D’autres formes narratives peuvent émerger de la matière contenue dans le sol : c’est ce que croyait aussi Melvin Edward Nelson (ou « MEN », qui s’est renommé lui-même « Mighty Eternal Nation »), artiste américain exposé à la Maison Rouge lors de l’ultime exposition de l’établissement en 2018 (« L’envol »). Nelson récoltait des échantillons de sol dans les terres de l’Oregon, des sols dont la pigmentation s’expliquait, selon lui, par le passage récurrent d’extraterrestres. Et les compositions qui en résultent étaient des représentations des « voyages astraux » réalisés, en rêve, par l’artiste.
L’enfouissement peut avoir d’autres raisons : s’enfouir dans des galeries artificielles fabriquées par d’autres avant nous, pour donner une nouvelle chance à des dispositifs spatiaux qui s’avèrent moins obsolètes qu’il n’y parait : c’est l’objet de la réflexion « 1001 Nuits » consacrée aux immenses surfaces de parkings souterrains à Paris, des équipements gigantesques cachés sous nos pieds dont la fonction (stocker des voitures) est sérieusement mise en doute par les évolutions urbaines contemporaines.
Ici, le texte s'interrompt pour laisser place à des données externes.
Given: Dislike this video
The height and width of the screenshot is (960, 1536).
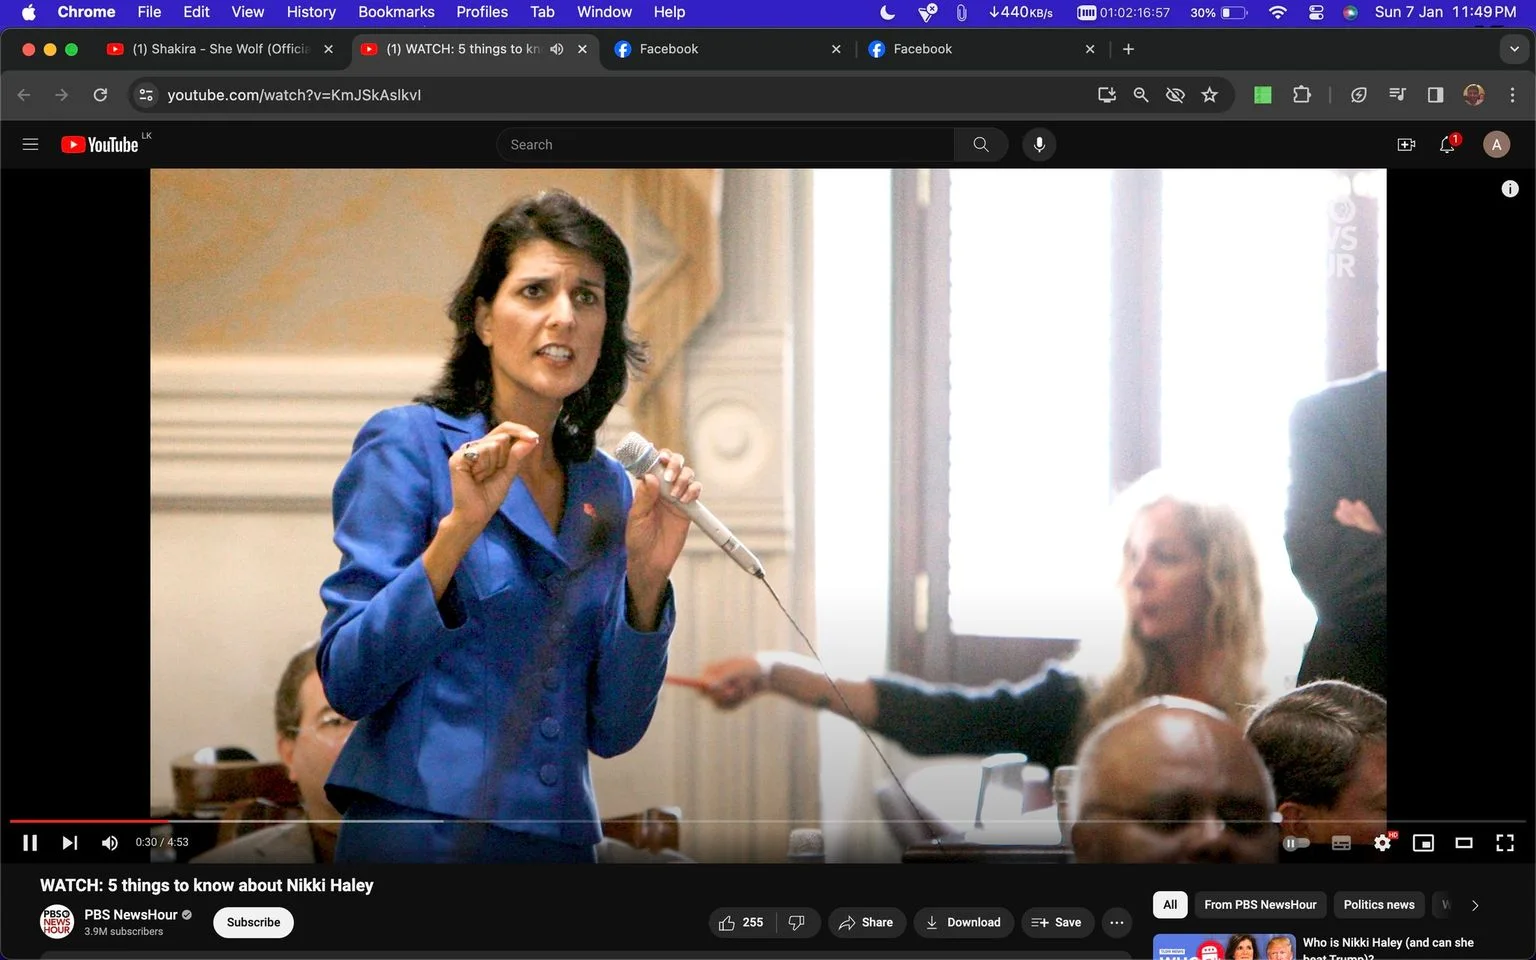Looking at the screenshot, I should [797, 922].
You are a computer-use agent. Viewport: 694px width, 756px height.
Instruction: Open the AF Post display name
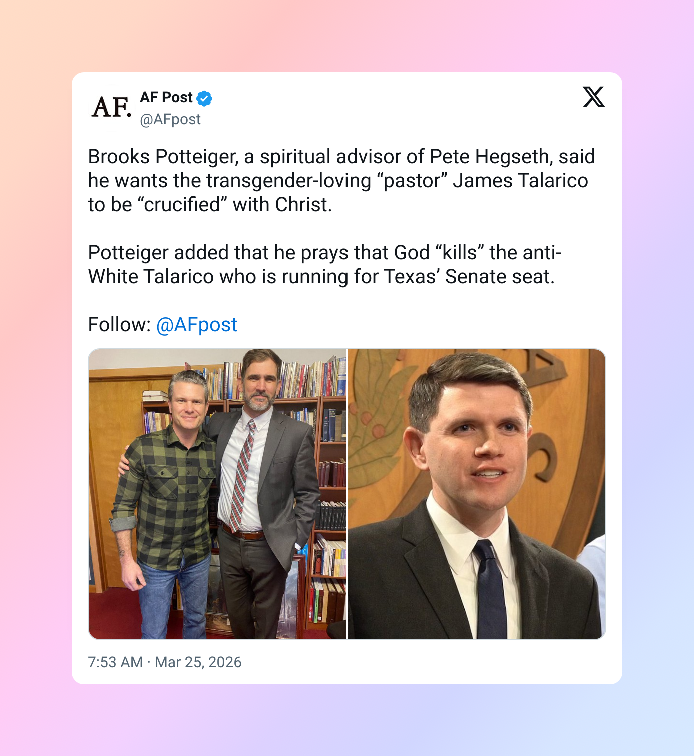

Le choix de réutiliser ces structures est donc pragmatique d’abord, mais il est aussi une occasion de révéler un potentiel poétique puissant, renvoyant aux origines de l’humain et de son habitat. La typologie des plans de parkings (des cellules étroites et toutes identiques – les places de stationnement – organisées de part et d’autre d’une grande surface de circulation) permet par ailleurs d’y implanter un aménagement hôtelier correspondant à des nouvelles pratiques : des chambres aux dimensions minimales, mais des espaces de partage maximisés. Et, plutôt qu’une fenêtre (physiquement) ouverte sur l’extérieur, chaque chambre est un dispositif (virtuel) d’évasion, six pieds sous terre.